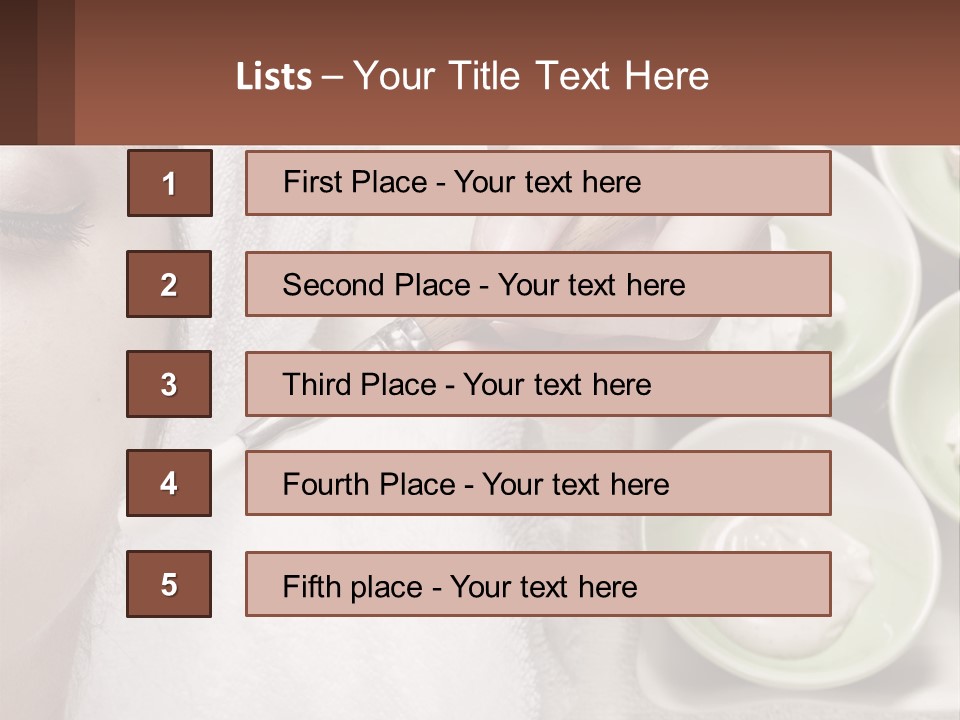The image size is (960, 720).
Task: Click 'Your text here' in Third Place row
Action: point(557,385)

--

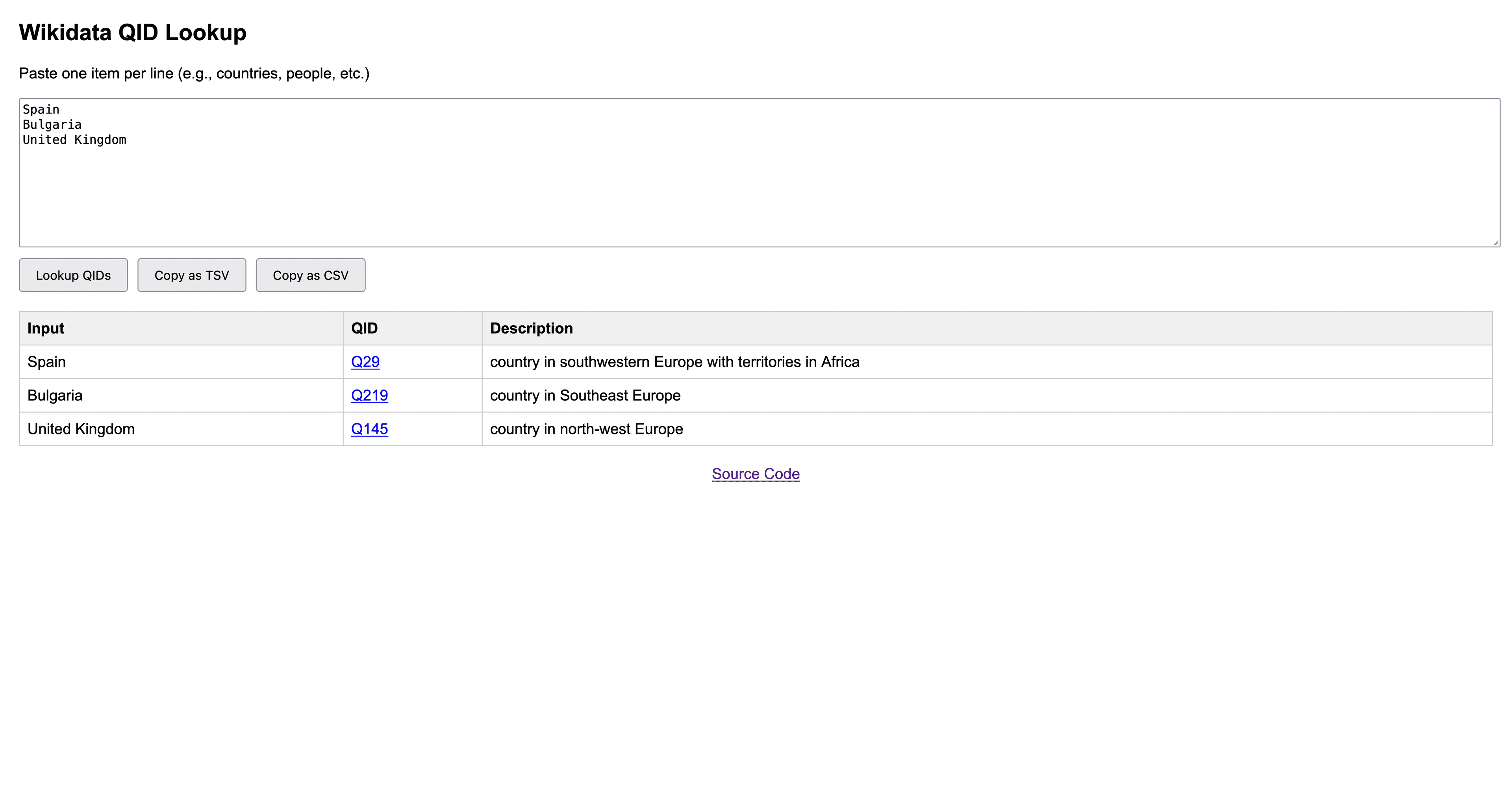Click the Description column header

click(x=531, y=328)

--

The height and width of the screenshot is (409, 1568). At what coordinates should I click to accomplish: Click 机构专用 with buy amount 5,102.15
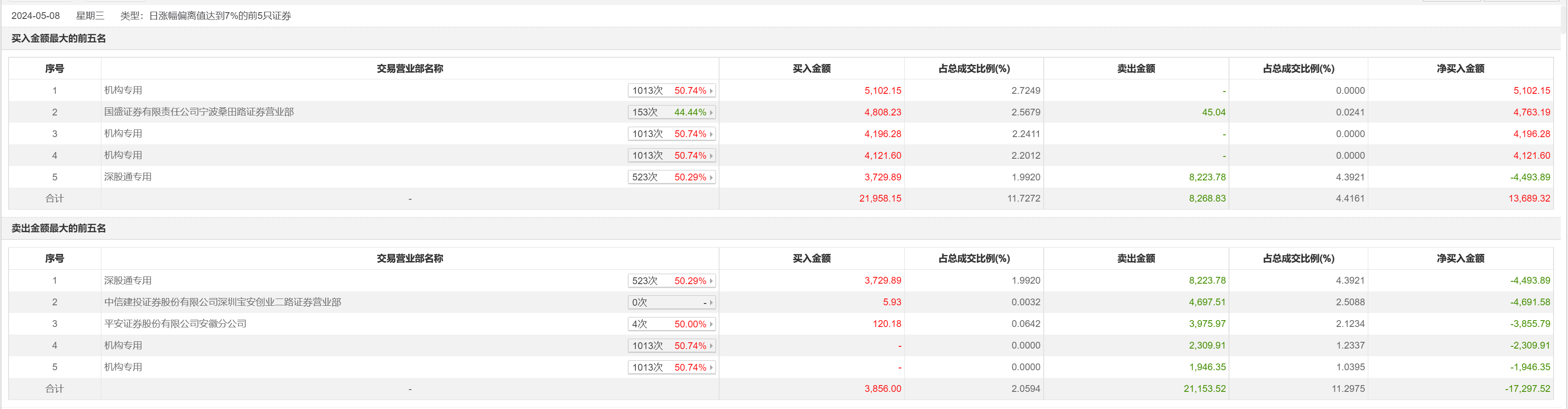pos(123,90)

**Task brief**
Update the lines from the one containing "The height and" down to the one containing "pos(123,90)", swapping "screenshot" for "image" and keeping everything else the same. Give back only those lines, without the pictures.

**Task answer**
The height and width of the image is (409, 1568). At what coordinates should I click to accomplish: Click 机构专用 with buy amount 5,102.15
pos(123,90)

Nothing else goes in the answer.